レジスタンス・プライミングとは、試合の2日前~当日の数時間前にトレーニングを行うことで、競技パフォーマンスを向上させることができるという考え方です。ここでいうトレーニングとは、主にウェイトトレーニングやバリスティックエクササイズ、ウエイトリフティングなどのことです。PAP(活動後増強)にも似たような効果がありますが、割と短時間で効果が消滅するのに対し、レジスタンス・プライミングは48時間程度持続するようです。
一般的には、ウェイトトレーニングを試合直前にやることを避けている人は多いかと思います。私も1週間前までは、ウェイトトレーニングを継続していましたが、それ以降は疲労を残さないように直前は行っていませんでした。
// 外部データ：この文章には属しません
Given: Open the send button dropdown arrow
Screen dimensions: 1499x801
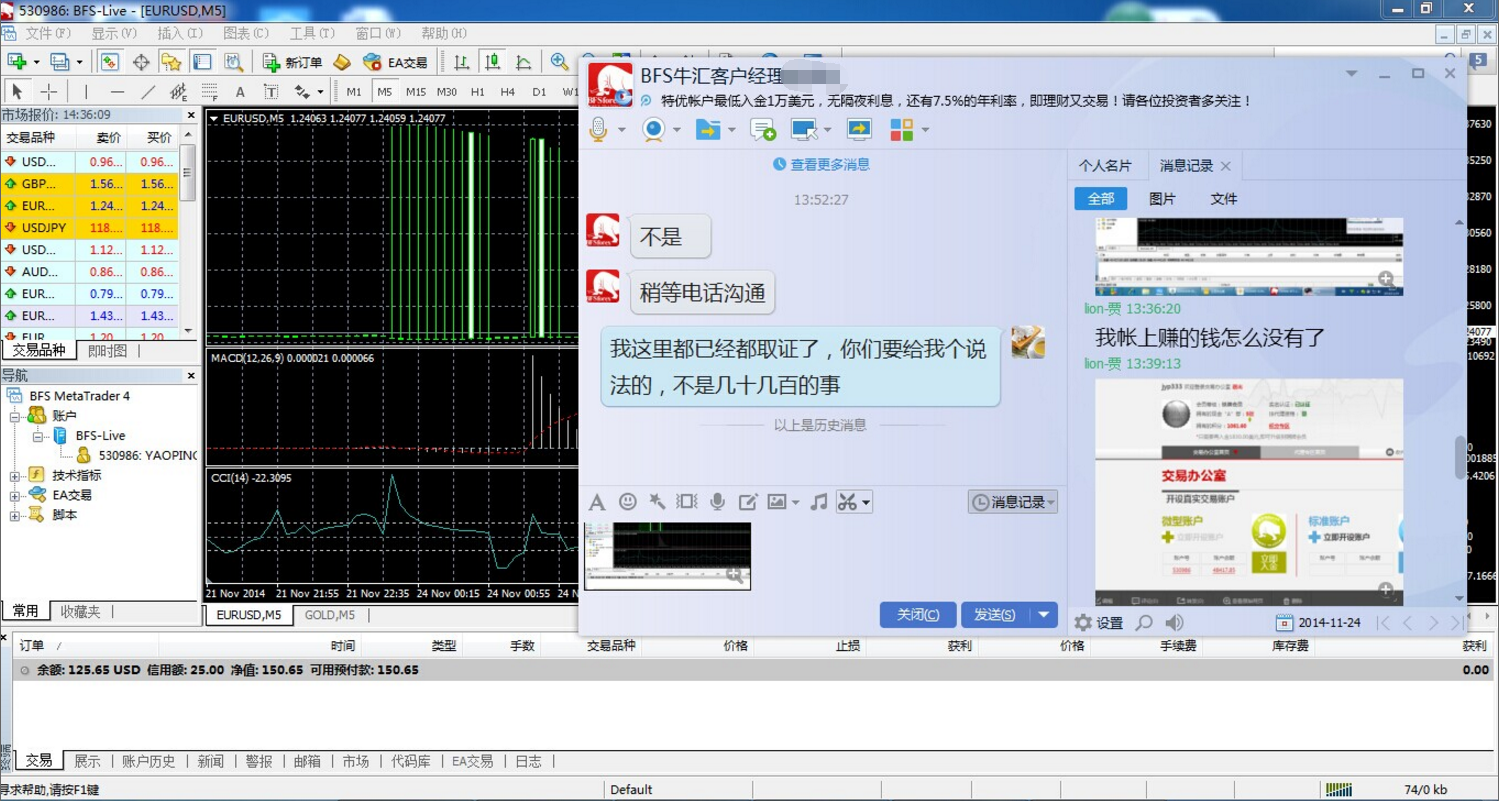Looking at the screenshot, I should (x=1043, y=614).
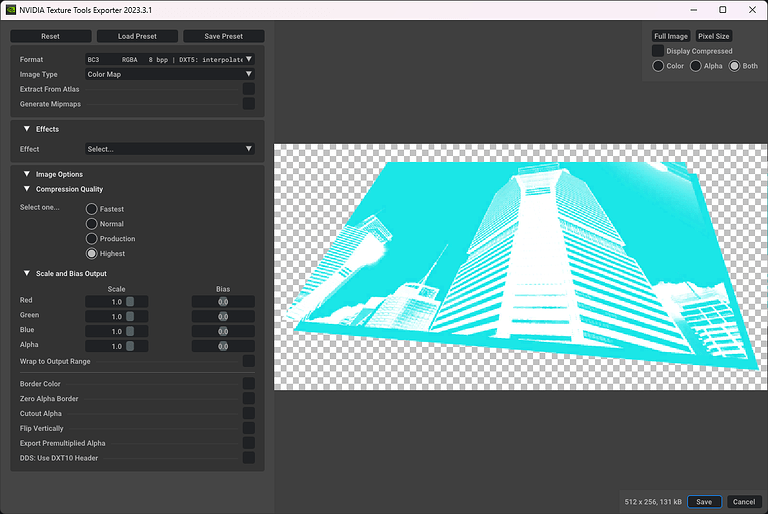The image size is (768, 514).
Task: Adjust the Red scale slider
Action: click(x=130, y=301)
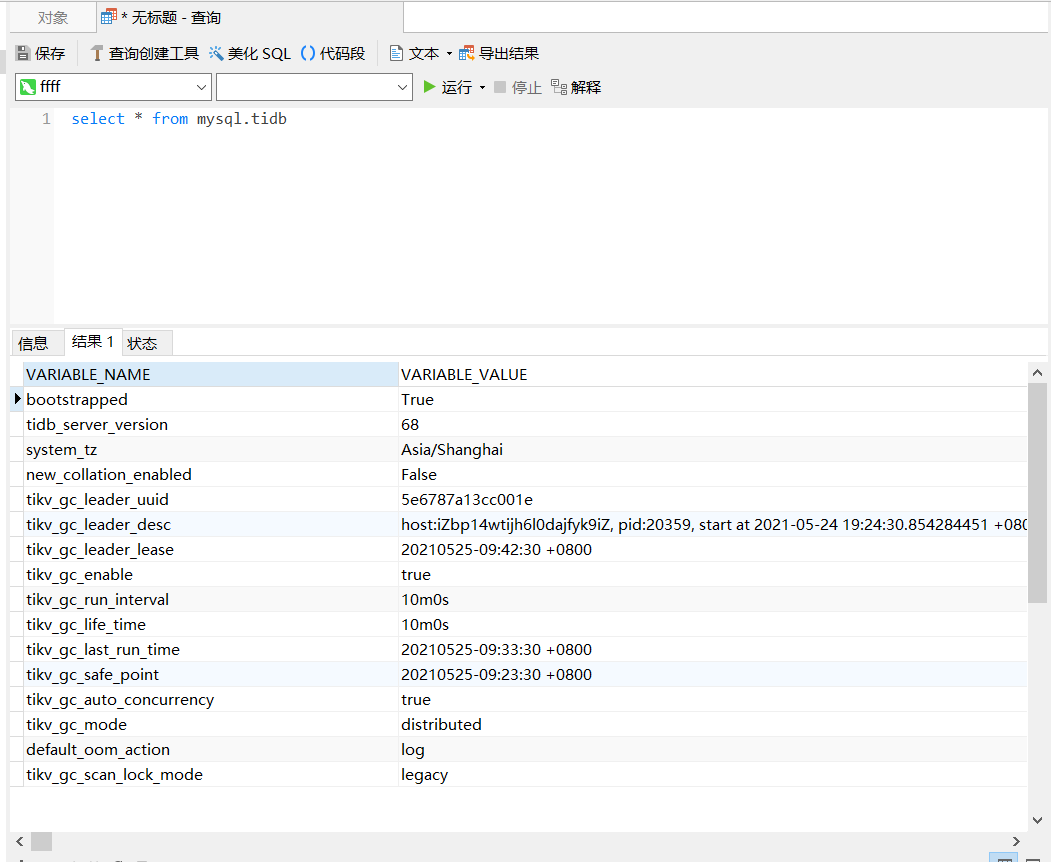
Task: Click the Export Results (导出结果) icon
Action: (x=467, y=54)
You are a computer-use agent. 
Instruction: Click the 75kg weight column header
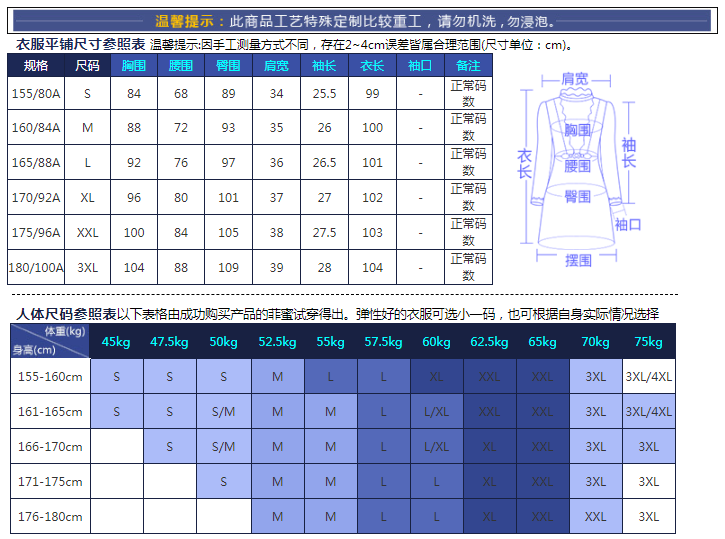click(649, 342)
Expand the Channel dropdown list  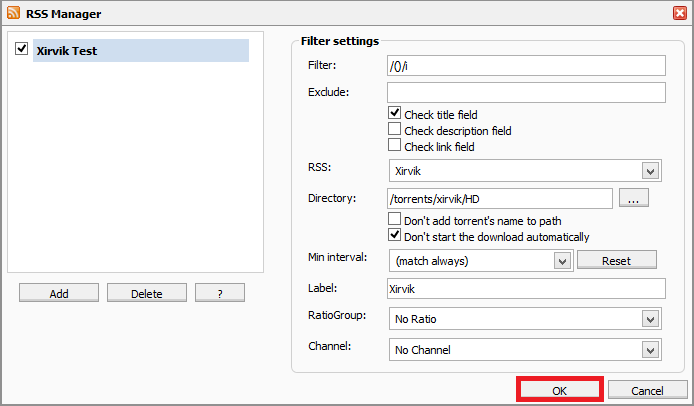coord(650,350)
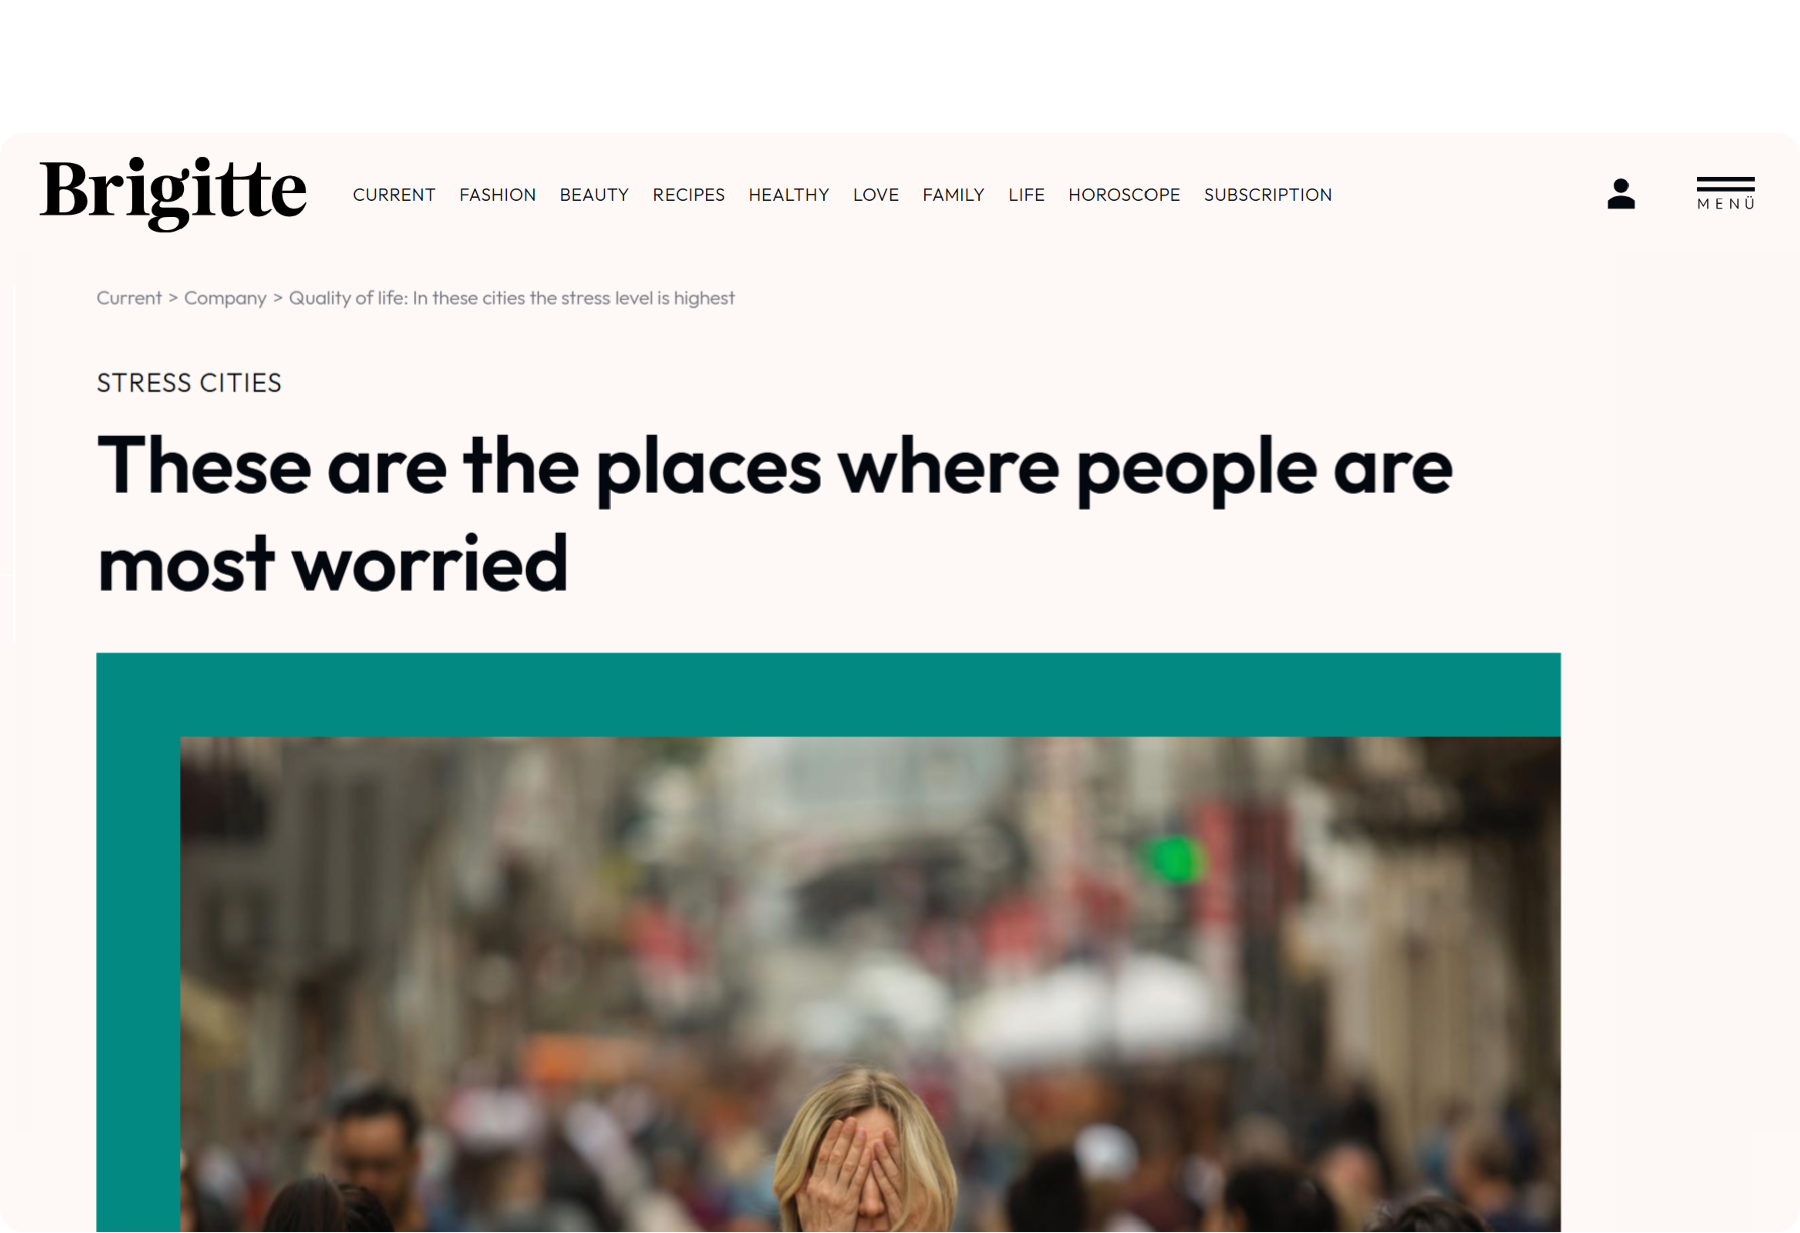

しかし、クリーンなどを行った後は、スタートダッシュの調子が良いということもよくあったため、試合直前に行うという選択肢はありだと今は思っています。実際に、試合の2日前にウェイトトレーニングを行い、全身の筋に刺激を入れるという調整方法を取り入れている選手もでてきているようです。
レジスタンス・プライミングを陸上競技で取り入れる上での留意点について考えていきます。
➀トレーニングの種目は、普段から行っているものにする。慣れない動作を行うと筋肉痛になりやすく、逆にパフォーマンス低下する危険性がある。
②競技動作で主に使うであろう筋群を刺激する種目を行う。(例 スプリント、跳躍⇒スクワット、クリーン、スクワットジャンプ)
③負荷設定は、高重量で低回数か、低重量で爆発的に行うが効果的かもしれない。
④陸上競技の場合は、試合当日にウェイトトレーニングを行うことは難しい場合が多い。当日は、PAP(活動後増強)を意識したウォ―ミングアップ、前日か2日前にレジスタンスプライミングを取り入れるというパターンが良さそう。
レジスタンスプライミングで、なぜパフォーマンスが向上するかのメカニズムは詳しくはわかっていないようで、個人の合った方法を見つけていく必要がありそうです。大きな試合でいきなり取り入れるのはリスキーなので、事前に記録会や練習において色々試してみましょう。
コメント
勉強になります。
どこで、このような情報を取得しているのですか?
コメントありがとうございます。
S&CトレーナーやアスレティックトレーナーのSNSやブログ、書籍などから学んだことを自分なりにまとめています!